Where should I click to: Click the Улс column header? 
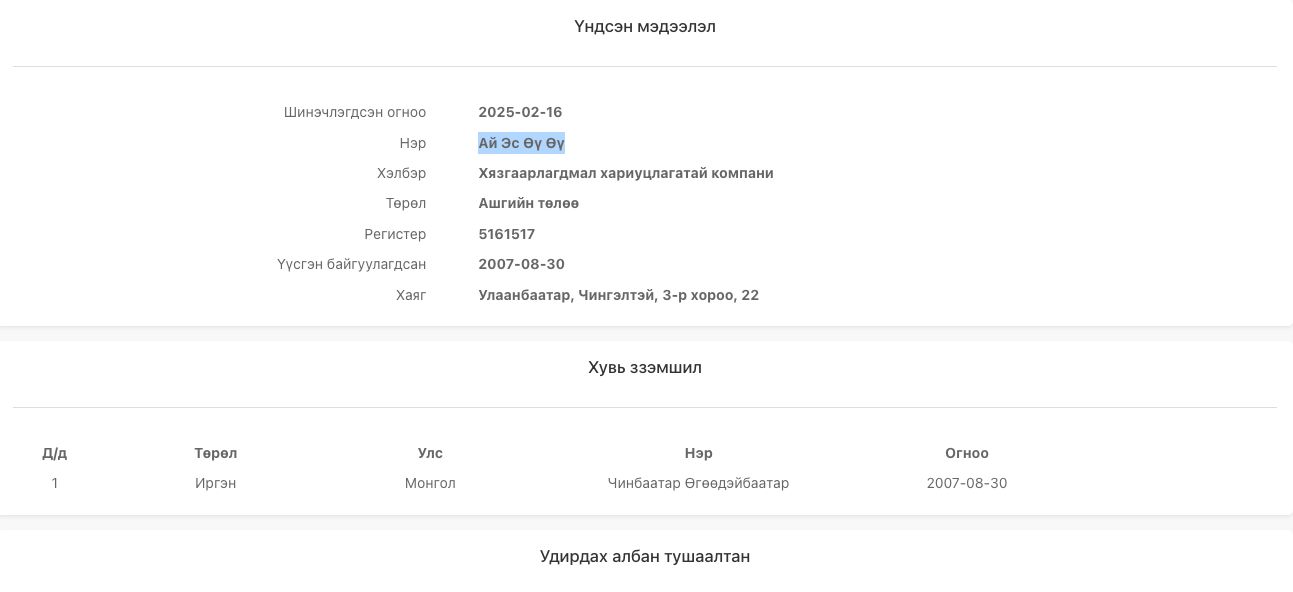430,453
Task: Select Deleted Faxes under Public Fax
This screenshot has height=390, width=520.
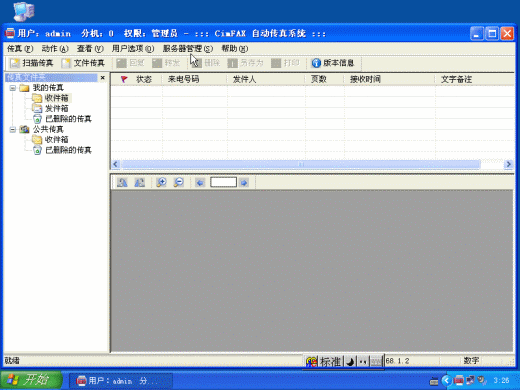Action: [x=68, y=150]
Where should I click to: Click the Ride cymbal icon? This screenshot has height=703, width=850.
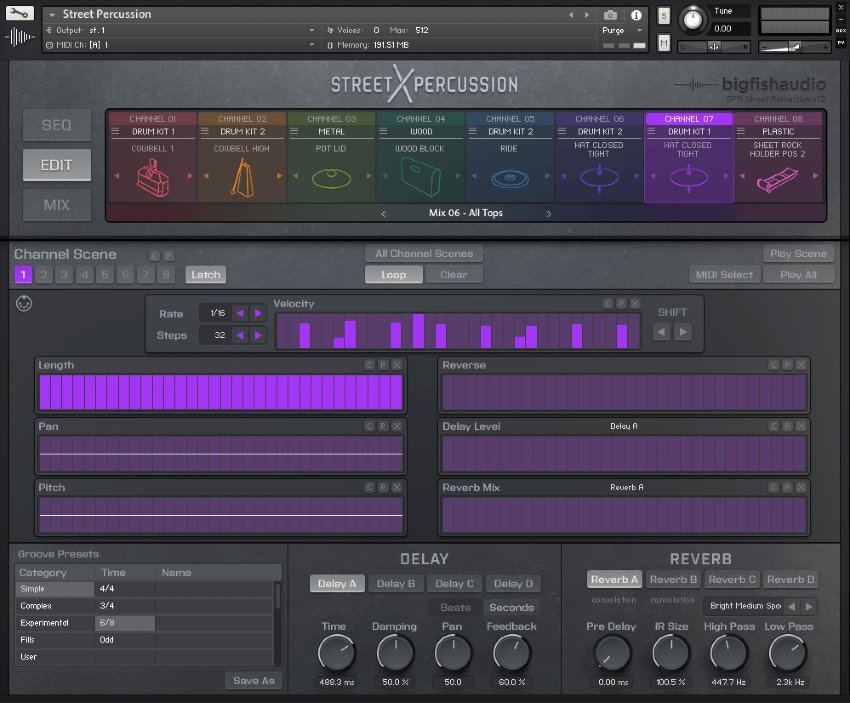(x=510, y=179)
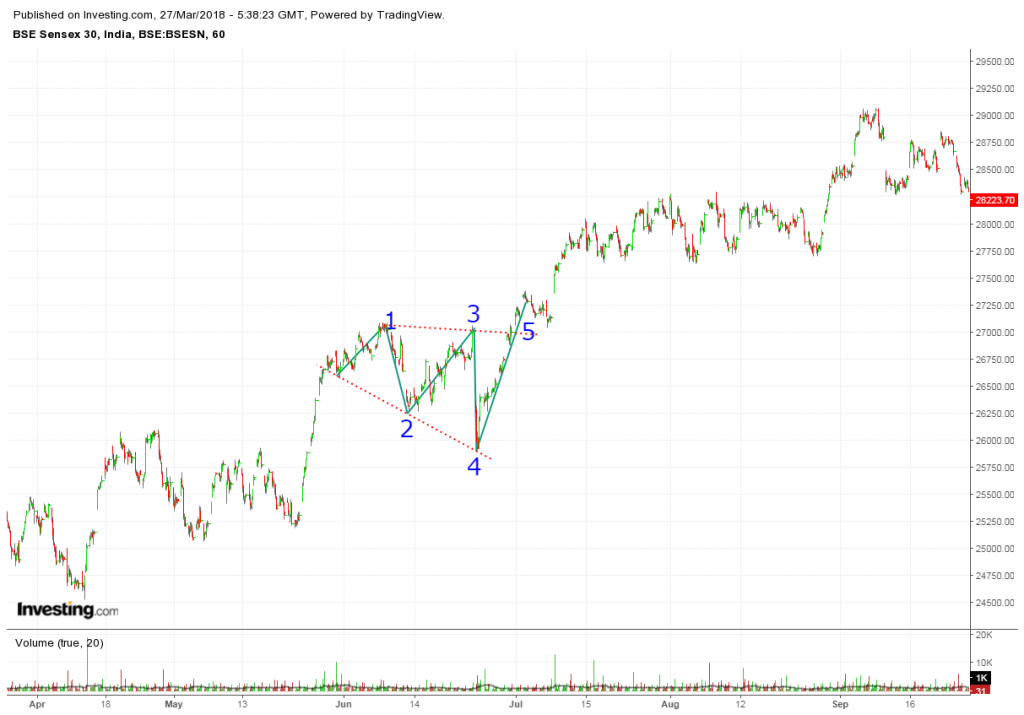The width and height of the screenshot is (1024, 715).
Task: Select the blue wave label 3 annotation
Action: pyautogui.click(x=472, y=313)
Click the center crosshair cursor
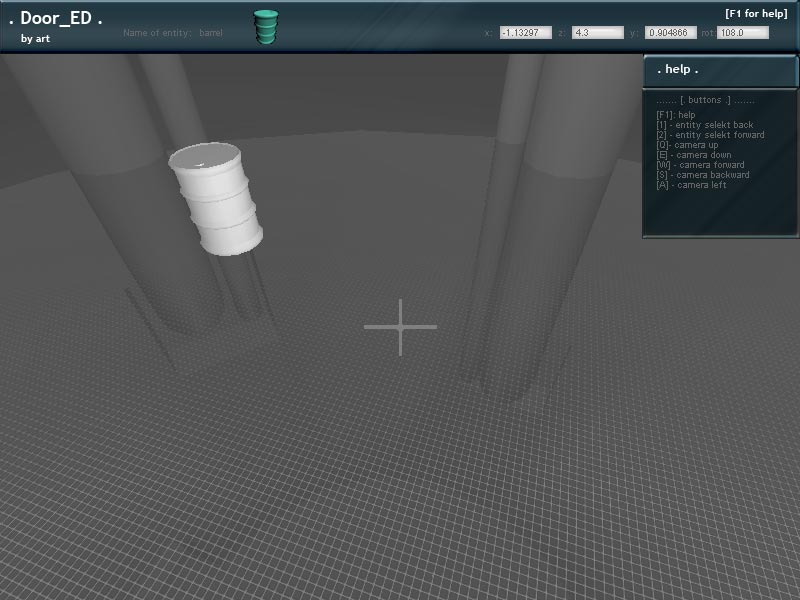The image size is (800, 600). 400,327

• • • •

Directions: Please print each record above again exactly, but omit any pictures.

Reply:
Where should I click to: Click the Улс column header? 
430,453
Task: Select Deleted Faxes under Public Fax
This screenshot has height=390, width=520.
Action: [x=68, y=150]
Where should I click to: Click the Ride cymbal icon? This screenshot has height=703, width=850.
(x=510, y=179)
The width and height of the screenshot is (1024, 715).
Task: Select the blue wave label 3 annotation
Action: pyautogui.click(x=472, y=313)
Click the center crosshair cursor
The image size is (800, 600). 400,327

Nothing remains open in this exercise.